_Task:_ Could you copy the whole listing below exactly as written?

_Recorded information:_
※ ※ ※

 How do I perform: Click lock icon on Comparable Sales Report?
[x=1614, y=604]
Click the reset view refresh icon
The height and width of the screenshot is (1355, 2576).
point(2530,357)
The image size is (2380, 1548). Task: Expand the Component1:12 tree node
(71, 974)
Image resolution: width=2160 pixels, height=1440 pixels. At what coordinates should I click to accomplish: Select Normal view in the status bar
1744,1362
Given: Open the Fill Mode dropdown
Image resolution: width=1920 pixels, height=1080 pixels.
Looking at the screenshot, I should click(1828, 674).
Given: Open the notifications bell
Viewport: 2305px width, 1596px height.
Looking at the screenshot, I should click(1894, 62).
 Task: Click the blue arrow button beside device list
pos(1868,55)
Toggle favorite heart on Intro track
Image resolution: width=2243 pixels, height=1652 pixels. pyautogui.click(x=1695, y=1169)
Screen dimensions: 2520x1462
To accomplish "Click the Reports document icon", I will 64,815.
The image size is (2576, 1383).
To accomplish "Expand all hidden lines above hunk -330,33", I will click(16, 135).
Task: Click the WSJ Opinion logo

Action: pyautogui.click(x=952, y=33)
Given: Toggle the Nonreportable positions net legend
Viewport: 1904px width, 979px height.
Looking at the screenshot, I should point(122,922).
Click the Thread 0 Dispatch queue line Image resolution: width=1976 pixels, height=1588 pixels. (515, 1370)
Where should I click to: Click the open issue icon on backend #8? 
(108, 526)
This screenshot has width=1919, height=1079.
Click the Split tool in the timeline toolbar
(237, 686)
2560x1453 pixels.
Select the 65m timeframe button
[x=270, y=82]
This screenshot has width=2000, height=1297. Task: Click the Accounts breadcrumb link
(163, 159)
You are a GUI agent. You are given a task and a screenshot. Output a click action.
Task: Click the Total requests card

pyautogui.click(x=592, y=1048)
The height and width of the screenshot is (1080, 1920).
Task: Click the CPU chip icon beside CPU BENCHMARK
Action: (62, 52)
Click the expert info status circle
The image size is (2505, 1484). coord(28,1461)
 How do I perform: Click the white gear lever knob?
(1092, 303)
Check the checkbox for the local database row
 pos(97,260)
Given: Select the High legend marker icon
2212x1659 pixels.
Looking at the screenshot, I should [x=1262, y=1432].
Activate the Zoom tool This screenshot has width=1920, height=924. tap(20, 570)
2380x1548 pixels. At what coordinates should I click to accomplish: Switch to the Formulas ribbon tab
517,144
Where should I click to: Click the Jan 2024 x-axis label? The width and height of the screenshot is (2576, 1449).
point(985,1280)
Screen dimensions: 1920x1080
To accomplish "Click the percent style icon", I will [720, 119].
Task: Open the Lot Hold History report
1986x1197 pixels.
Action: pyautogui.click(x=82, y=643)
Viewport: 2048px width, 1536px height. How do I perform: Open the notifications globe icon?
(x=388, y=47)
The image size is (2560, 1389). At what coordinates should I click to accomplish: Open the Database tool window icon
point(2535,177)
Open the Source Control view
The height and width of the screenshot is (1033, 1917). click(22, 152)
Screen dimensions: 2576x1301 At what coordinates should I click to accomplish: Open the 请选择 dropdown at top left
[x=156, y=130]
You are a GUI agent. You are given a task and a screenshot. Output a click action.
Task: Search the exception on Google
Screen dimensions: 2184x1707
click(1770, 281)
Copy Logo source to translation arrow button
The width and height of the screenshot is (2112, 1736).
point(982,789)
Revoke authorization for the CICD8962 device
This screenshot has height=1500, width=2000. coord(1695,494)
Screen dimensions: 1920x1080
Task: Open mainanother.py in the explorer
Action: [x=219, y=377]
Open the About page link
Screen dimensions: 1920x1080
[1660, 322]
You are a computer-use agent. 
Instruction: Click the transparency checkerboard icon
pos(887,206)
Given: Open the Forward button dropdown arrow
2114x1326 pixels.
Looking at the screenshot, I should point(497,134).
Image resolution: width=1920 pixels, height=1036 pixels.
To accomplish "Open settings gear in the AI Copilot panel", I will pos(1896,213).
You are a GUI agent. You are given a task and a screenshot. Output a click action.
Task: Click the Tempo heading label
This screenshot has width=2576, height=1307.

※ ※ ※

_Your response:_
 How do I perform: Click lock icon on Comparable Sales Report?
[x=1614, y=604]
Click the reset view refresh icon
The height and width of the screenshot is (1355, 2576).
point(2530,357)
The image size is (2380, 1548). Task: Expand the Component1:12 tree node
(71, 974)
Image resolution: width=2160 pixels, height=1440 pixels. At what coordinates should I click to accomplish: Select Normal view in the status bar
1744,1362
Given: Open the Fill Mode dropdown
Image resolution: width=1920 pixels, height=1080 pixels.
Looking at the screenshot, I should click(1828, 674).
Given: Open the notifications bell
Viewport: 2305px width, 1596px height.
Looking at the screenshot, I should click(1894, 62).
 Task: Click the blue arrow button beside device list
pos(1868,55)
Toggle favorite heart on Intro track
Image resolution: width=2243 pixels, height=1652 pixels. pyautogui.click(x=1695, y=1169)
Screen dimensions: 2520x1462
To accomplish "Click the Reports document icon", I will 64,815.
The image size is (2576, 1383).
To accomplish "Expand all hidden lines above hunk -330,33", I will click(16, 135).
Task: Click the WSJ Opinion logo

Action: pyautogui.click(x=952, y=33)
Given: Toggle the Nonreportable positions net legend
Viewport: 1904px width, 979px height.
Looking at the screenshot, I should point(122,922).
Click the Thread 0 Dispatch queue line Image resolution: width=1976 pixels, height=1588 pixels. (515, 1370)
Where should I click to: Click the open issue icon on backend #8? 
(108, 526)
This screenshot has width=1919, height=1079.
Click the Split tool in the timeline toolbar
(237, 686)
2560x1453 pixels.
Select the 65m timeframe button
[x=270, y=82]
This screenshot has width=2000, height=1297. Task: Click the Accounts breadcrumb link
(163, 159)
You are a GUI agent. You are given a task and a screenshot. Output a click action.
Task: Click the Total requests card

pyautogui.click(x=592, y=1048)
The height and width of the screenshot is (1080, 1920).
Task: Click the CPU chip icon beside CPU BENCHMARK
Action: (62, 52)
Click the expert info status circle
The image size is (2505, 1484). coord(28,1461)
 How do I perform: Click the white gear lever knob?
(1092, 303)
Check the checkbox for the local database row
 pos(97,260)
Given: Select the High legend marker icon
2212x1659 pixels.
Looking at the screenshot, I should [x=1262, y=1432].
Activate the Zoom tool This screenshot has width=1920, height=924. tap(20, 570)
2380x1548 pixels. At what coordinates should I click to accomplish: Switch to the Formulas ribbon tab
517,144
Where should I click to: Click the Jan 2024 x-axis label? The width and height of the screenshot is (2576, 1449).
point(985,1280)
Screen dimensions: 1920x1080
To accomplish "Click the percent style icon", I will [720, 119].
Task: Open the Lot Hold History report
1986x1197 pixels.
Action: pyautogui.click(x=82, y=643)
Viewport: 2048px width, 1536px height. How do I perform: Open the notifications globe icon?
(x=388, y=47)
The image size is (2560, 1389). At what coordinates should I click to accomplish: Open the Database tool window icon
point(2535,177)
Open the Source Control view
The height and width of the screenshot is (1033, 1917). click(22, 152)
Screen dimensions: 2576x1301 At what coordinates should I click to accomplish: Open the 请选择 dropdown at top left
[x=156, y=130]
You are a GUI agent. You are given a task and a screenshot. Output a click action.
Task: Search the exception on Google
Screen dimensions: 2184x1707
click(1770, 281)
Copy Logo source to translation arrow button
The width and height of the screenshot is (2112, 1736).
point(982,789)
Revoke authorization for the CICD8962 device
This screenshot has height=1500, width=2000. coord(1695,494)
Screen dimensions: 1920x1080
Task: Open mainanother.py in the explorer
Action: [x=219, y=377]
Open the About page link
Screen dimensions: 1920x1080
[1660, 322]
You are a computer-use agent. 
Instruction: Click the transparency checkerboard icon
pos(887,206)
Given: Open the Forward button dropdown arrow
2114x1326 pixels.
Looking at the screenshot, I should point(497,134).
Image resolution: width=1920 pixels, height=1036 pixels.
To accomplish "Open settings gear in the AI Copilot panel", I will pos(1896,213).
You are a GUI agent. You are given a task and a screenshot. Output a click action.
Task: Click the Tempo heading label
This screenshot has width=2576, height=1307.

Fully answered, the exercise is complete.